My friend called me on the way to work and asked me to bring in some jelly donuts. Dude is addicted.
I am waiting in line and all of a suddent this very large woman comes up behind me and practically screams in my ear I WAS HERE FIRST!
huh? wtf? I think I would have noticed.
She is breathing down my neck and smells really sour. I ignore her and start telling the asian guy who owns the place my order. All of a sudden I'm bent over the counter, face to face (or face to belly) with the owner. The woman behind me slammed into me.
I was shocked, but I didn't really feel like starting anything. So I put some money on the table and walked out to my car.

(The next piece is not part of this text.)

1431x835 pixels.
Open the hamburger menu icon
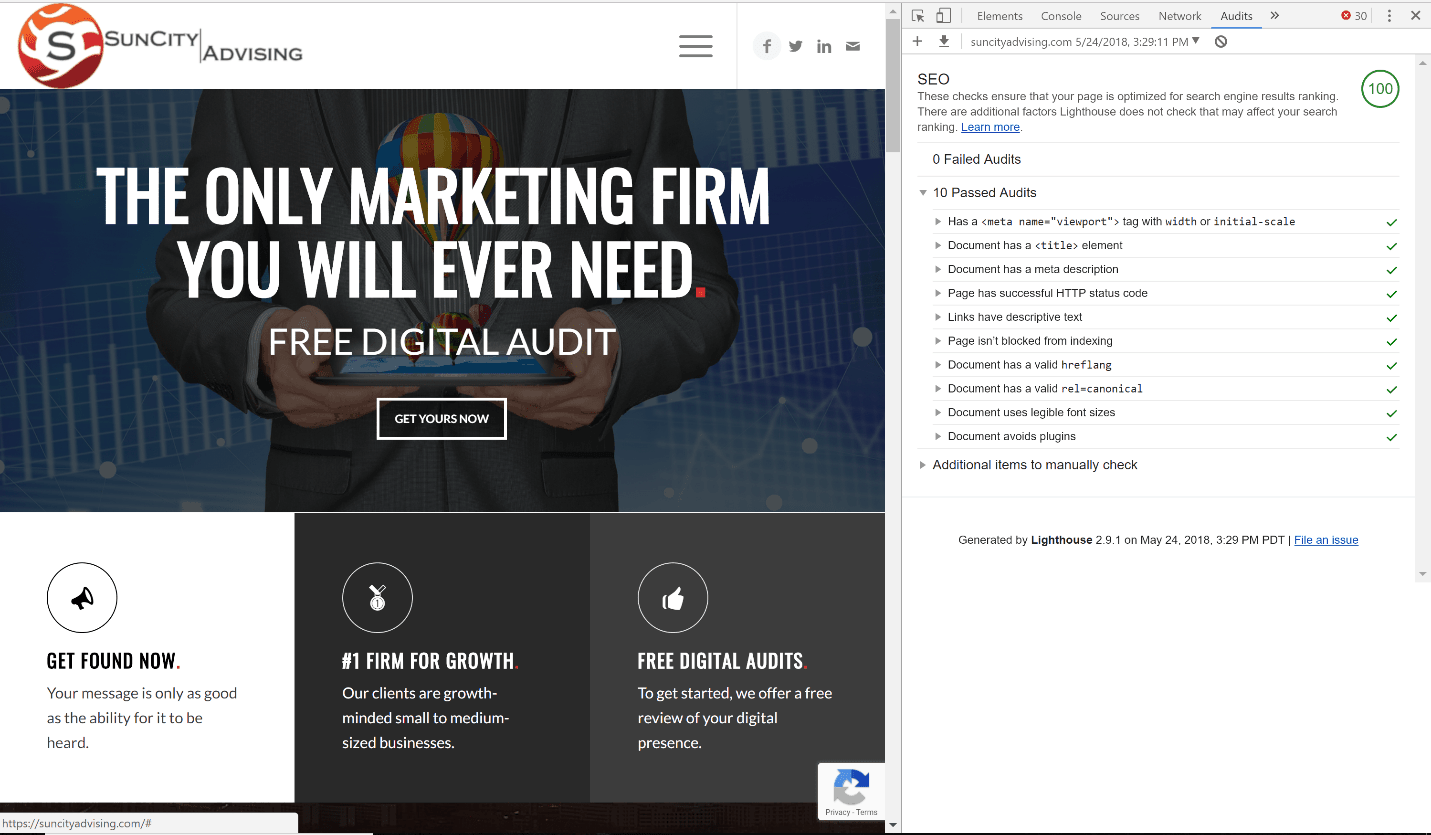click(x=695, y=46)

Two seconds later she's right behind me. I had just started to put a delicious jelly donut in my mouth when she smacked the donut out of my hand and it flew and splatted on my windshield.
She starts laughing hysterically. Now I'm getting pissed so I start to gauge if she attacks me how I'm goign to hurt her. Screw her being a woman, serious, she outweighed me by a 100 pounds, no joke, and had a good three inches on me.
All of a sudden this huge biker, hell's angel type, gets out of a truck parked a couple of parking spots over. He is laughing too, and starts coming at me. Seriously man, W.T.F.??!??!
So I did waht I had to do. I opened the box of jelly donuts and flung them at the both of them. Have to say my aim was pretty good too. The Asian guy comes running out yelling he's going to call the cops and get out of here now blah blah.
While those two psychos are picking jelly and dough and powdered sugar out of their hair I get in my car and haul it out of there. No delicious jelly donuts for the office today.